- [AIM] Write out every line of the material below word for word, leaving out the pictures.

Rows on where targets appear:
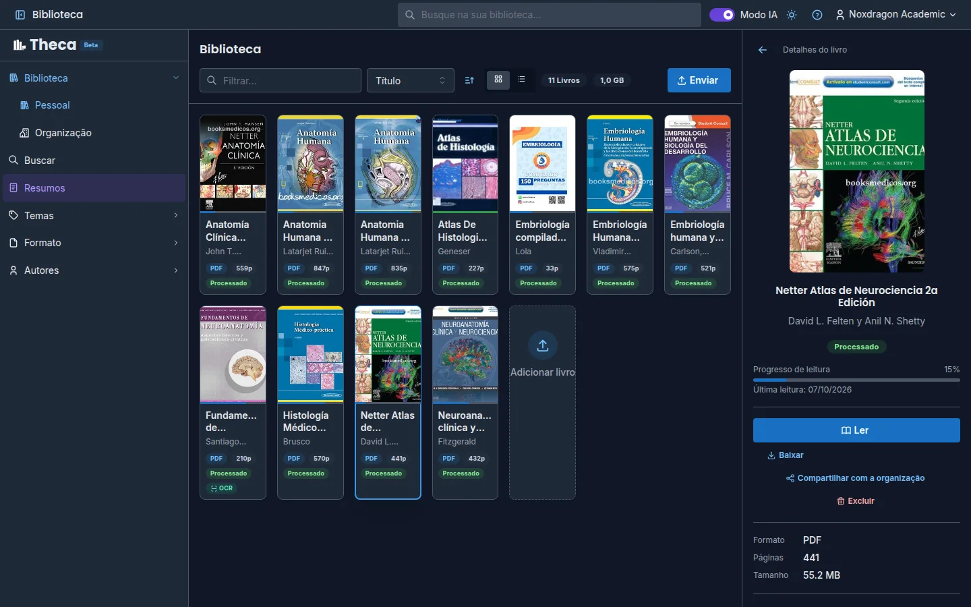Viewport: 971px width, 607px height.
Task: Click the reading progress bar
Action: point(856,380)
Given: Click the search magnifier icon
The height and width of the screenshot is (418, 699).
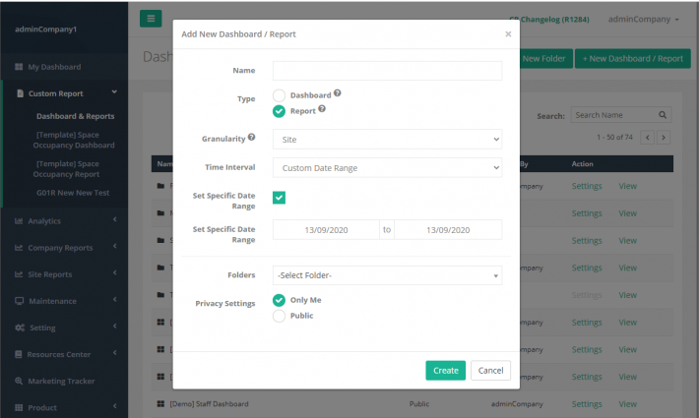Looking at the screenshot, I should [x=663, y=115].
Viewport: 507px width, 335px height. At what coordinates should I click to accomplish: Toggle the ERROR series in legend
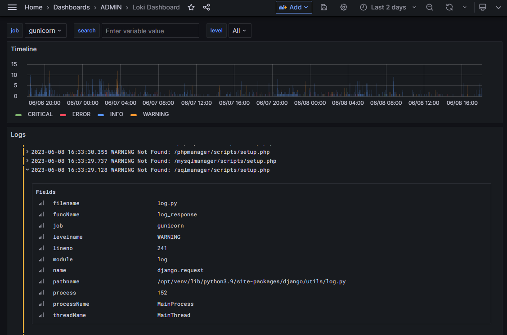[x=81, y=114]
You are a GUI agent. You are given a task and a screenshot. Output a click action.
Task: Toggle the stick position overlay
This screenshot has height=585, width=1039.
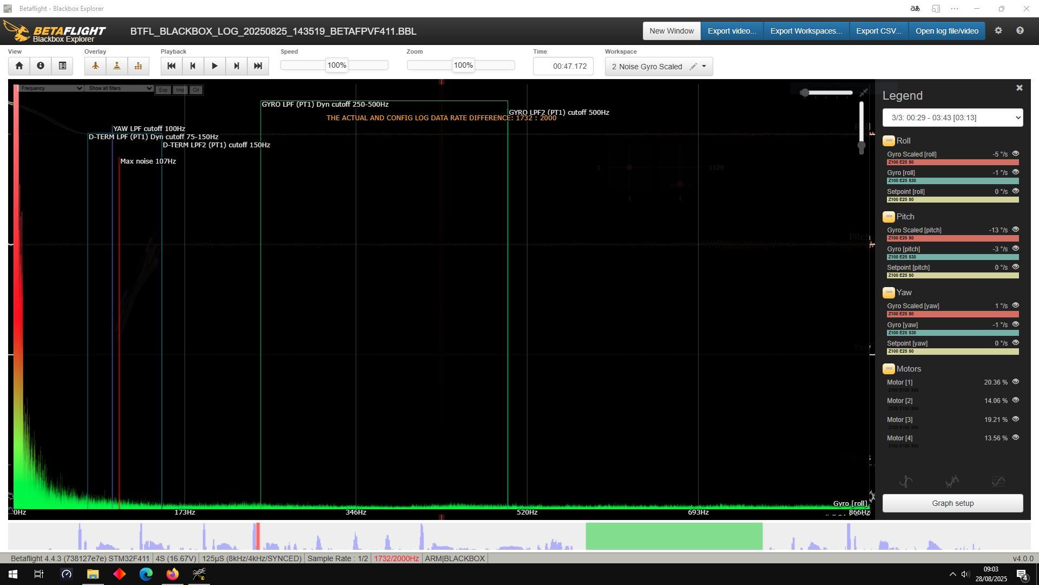tap(117, 66)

- [SOLUTION BELOW]
Viewport: 971px width, 607px height.
Task: Click the reading progress bar
Action: point(856,380)
Given: Click the search magnifier icon
The height and width of the screenshot is (418, 699).
Looking at the screenshot, I should [x=663, y=115].
Viewport: 507px width, 335px height. At what coordinates should I click to accomplish: Toggle the ERROR series in legend
[x=81, y=114]
You are a GUI agent. You are given a task and a screenshot. Output a click action.
Task: Toggle the stick position overlay
This screenshot has height=585, width=1039.
tap(117, 66)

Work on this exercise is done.